Another approach to this paradox is to simply state that the object will continue to exist, since by definition an irresistible force is an immovable object.

[edit] Solutions

the iresistable force is not imovable so it will move towards the imovable object until it is superimposed on the the imovable object producing a imovable object with an iresistable force (ct).

Many possible solutions have been proffered, including one that has the immovable object never moving and the irresistible force never stopping; the irresistible force becomes exponentially slower forever, in order to avoid violating the trait of the immovable object, and so the two never actually collide. A similar solution has the two objects pass through one another, so the force never stops and the object never moves. Neither is a real solution, as the question is "What happens when an irresistible force meets an immovable object?" Another idea is that the irresistible force will remove a piece from the immovable object or the irresistible force will deflect similar to a light beam on a mirror. Some may maintain that as both have equal physical power (infinity), they will merely cancel each other out and neither will move.
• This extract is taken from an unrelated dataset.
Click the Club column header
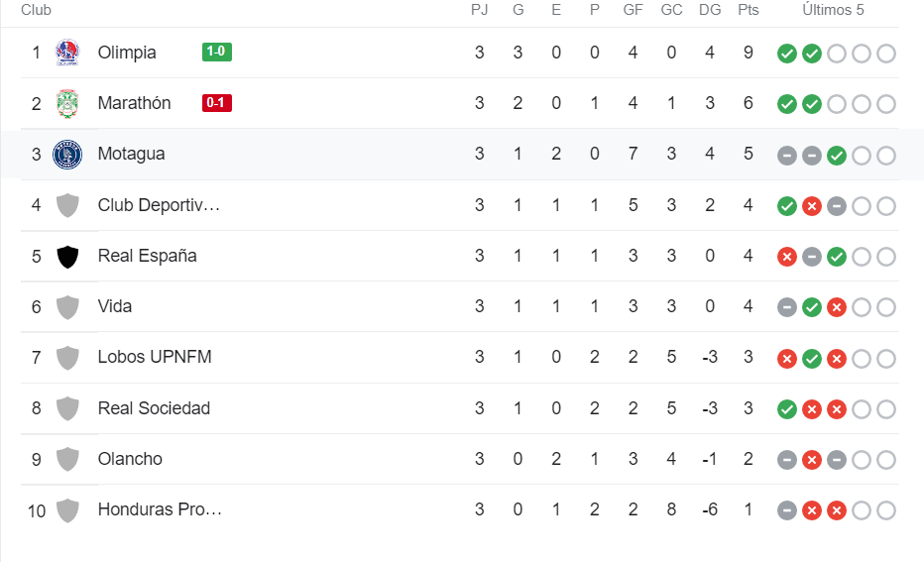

[edit] The irresistible force paradox in popular culture

  • In the NFL, these terms are commonly used to describe a game when a high-powered offense meets an excellent defense.
  • In a Knight Rider episode (Trust doesn't Rust), the paradox is wrongly attributed to Zeno of Elea and its meaning is intentionally distorted.
  • In the 2002 World Cup final between Brazil and Germany, Brazil was referred to as the irresistible force (as they had scored more goals than any other team), and Germany as the unmovable object (as they had only conceded one goal in the whole tournament). Brazil won.
  • A variant of the paradox appears in the novel Walking on Glass by Iain Banks, where the solution is: "the immovable object moves; the unstoppable object stops."
  • Another answer is given in a MENSA puzzle book by Victor Serebriakoff (the former head of MENSA): by allowing the two to come together, a realistic answer that matches the semantics of the question is "an inconceivable event".
  • In World of Warcraft. when a player gets exalted reputation with the Alterac Valley battleground, among the rewards are The Unstoppable Force (a two-handed mace) and The Immovable Object (a shield). While they are specifically made for player versus player combat, they have no special properties contradicting each other, so the paradox itself is not addressed in-game.
  • The former X-Men villain known as Juggernaut used to be known as the unstoppable force. Another X-men villain called Blob, is said to be immovable, though he has been moved before by beings such as the Hulk. Many fans have had discussions over what would happen if the Juggernaut ran into the Blob.
  • Jarvis Cocker references the paradox (in a sexually suggestive way) in the Pulp song "Seductive Barry" (on the album This Is Hardcore), concluding that "when the immovable (or unmovable) object meets the unstoppable force, there's nothing you can do about it." Many lyrics websites misquote him as saying "unbelievable object".
  • In the comic All Star Superman, Lois is threatened with death by the Ultra-Sphinx. To save her, Superman must answer the Ultra-Sphinx's question correctly: "What happens when the unstoppable force meets the immovable object?" He thinks for a moment, and then correctly answers: "They surrender".
  • The tagline of the 1988 movie Bulletproof is "An unstoppable force is about to meet an unmovable object!"